[Data excerpts]
-- Opening Marker --

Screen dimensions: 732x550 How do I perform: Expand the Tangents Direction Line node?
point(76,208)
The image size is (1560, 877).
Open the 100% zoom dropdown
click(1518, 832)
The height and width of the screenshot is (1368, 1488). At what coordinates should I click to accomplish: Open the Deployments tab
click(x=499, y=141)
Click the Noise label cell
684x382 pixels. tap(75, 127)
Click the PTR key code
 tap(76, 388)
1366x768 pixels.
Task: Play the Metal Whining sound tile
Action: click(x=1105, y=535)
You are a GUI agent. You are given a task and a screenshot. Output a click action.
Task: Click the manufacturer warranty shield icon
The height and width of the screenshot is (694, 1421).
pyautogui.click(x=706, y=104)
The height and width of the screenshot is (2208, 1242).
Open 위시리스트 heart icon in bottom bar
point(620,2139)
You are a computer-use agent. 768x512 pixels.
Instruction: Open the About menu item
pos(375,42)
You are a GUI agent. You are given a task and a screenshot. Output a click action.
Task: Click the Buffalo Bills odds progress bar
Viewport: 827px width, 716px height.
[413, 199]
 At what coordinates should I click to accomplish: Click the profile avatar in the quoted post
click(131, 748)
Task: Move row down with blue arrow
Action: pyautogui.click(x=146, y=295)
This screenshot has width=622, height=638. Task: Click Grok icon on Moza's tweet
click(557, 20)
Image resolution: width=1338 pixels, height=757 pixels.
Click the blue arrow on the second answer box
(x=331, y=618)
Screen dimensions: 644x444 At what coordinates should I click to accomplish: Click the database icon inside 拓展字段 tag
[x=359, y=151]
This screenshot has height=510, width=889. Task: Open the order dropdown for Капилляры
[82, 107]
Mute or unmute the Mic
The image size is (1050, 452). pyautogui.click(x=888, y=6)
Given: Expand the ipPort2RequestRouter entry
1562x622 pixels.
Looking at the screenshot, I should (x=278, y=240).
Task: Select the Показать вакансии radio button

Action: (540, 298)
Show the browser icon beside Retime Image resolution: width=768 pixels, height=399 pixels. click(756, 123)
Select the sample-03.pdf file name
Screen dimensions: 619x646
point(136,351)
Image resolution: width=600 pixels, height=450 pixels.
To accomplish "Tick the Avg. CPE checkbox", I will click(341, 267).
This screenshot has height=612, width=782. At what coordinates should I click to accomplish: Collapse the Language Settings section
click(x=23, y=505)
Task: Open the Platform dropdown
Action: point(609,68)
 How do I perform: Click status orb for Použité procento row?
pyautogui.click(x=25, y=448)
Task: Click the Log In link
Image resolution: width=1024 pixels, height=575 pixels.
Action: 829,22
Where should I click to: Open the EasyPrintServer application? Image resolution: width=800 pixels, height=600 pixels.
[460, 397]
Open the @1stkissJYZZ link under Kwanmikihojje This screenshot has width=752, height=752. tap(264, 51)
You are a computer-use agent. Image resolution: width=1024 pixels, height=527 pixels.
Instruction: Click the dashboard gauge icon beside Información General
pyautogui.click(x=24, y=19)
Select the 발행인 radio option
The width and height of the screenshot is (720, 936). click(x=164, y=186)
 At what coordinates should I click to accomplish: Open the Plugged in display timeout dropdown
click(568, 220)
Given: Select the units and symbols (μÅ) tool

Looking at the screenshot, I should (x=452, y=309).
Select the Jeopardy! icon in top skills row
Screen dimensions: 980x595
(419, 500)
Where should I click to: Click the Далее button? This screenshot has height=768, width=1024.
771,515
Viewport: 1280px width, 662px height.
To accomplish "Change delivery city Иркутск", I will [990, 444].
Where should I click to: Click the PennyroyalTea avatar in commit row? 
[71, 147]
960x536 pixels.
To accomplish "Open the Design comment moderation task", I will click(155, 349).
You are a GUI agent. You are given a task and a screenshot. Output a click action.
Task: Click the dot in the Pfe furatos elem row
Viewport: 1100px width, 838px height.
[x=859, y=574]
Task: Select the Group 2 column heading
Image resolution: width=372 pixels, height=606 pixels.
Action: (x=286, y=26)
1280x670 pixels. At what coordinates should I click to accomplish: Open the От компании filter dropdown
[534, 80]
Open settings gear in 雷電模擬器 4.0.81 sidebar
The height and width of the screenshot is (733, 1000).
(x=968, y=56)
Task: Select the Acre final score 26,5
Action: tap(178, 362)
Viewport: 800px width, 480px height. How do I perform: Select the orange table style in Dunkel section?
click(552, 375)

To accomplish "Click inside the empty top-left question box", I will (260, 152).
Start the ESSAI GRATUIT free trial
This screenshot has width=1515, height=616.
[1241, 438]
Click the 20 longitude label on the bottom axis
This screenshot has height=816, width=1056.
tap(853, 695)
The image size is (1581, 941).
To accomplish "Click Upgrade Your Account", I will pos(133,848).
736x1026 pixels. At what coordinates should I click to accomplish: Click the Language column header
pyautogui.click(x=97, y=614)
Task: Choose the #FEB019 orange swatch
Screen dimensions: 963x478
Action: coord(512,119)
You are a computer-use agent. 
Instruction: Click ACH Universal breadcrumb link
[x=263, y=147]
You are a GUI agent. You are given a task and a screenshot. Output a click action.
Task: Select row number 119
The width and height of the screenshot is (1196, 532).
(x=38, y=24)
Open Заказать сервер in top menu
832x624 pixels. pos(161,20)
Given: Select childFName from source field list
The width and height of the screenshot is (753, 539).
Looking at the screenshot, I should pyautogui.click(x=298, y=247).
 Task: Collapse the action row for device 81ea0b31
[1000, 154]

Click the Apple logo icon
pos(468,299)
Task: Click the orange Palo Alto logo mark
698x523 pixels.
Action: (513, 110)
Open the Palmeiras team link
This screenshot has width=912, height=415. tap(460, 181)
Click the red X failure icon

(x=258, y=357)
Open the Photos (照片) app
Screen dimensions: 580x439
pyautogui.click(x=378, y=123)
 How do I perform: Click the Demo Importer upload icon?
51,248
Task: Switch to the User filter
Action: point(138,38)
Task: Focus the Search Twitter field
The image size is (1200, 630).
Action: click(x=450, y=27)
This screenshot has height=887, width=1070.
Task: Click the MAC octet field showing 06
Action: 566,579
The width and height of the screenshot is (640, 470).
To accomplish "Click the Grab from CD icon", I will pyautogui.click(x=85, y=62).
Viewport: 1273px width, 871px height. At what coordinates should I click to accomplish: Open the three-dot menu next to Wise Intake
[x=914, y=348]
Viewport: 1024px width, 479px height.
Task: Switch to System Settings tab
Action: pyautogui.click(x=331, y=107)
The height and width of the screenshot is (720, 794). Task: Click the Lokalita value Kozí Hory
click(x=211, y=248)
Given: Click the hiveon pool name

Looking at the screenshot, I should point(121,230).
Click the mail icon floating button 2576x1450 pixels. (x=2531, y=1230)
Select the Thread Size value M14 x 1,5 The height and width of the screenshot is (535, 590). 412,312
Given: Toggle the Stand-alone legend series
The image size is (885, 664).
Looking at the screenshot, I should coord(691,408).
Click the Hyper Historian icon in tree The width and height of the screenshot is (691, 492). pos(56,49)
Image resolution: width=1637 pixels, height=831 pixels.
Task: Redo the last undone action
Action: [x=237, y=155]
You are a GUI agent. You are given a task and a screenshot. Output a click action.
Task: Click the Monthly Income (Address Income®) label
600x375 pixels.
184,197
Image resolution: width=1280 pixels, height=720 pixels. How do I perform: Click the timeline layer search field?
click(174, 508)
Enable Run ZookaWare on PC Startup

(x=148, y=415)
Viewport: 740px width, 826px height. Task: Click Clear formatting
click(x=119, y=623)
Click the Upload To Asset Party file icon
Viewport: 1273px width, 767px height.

-- Closing Marker --

- _WORK ITEM_
Where the string "computer" occurs in a line above, count that line, and report solely the final figure.

- _RESULT OF THE TASK_
3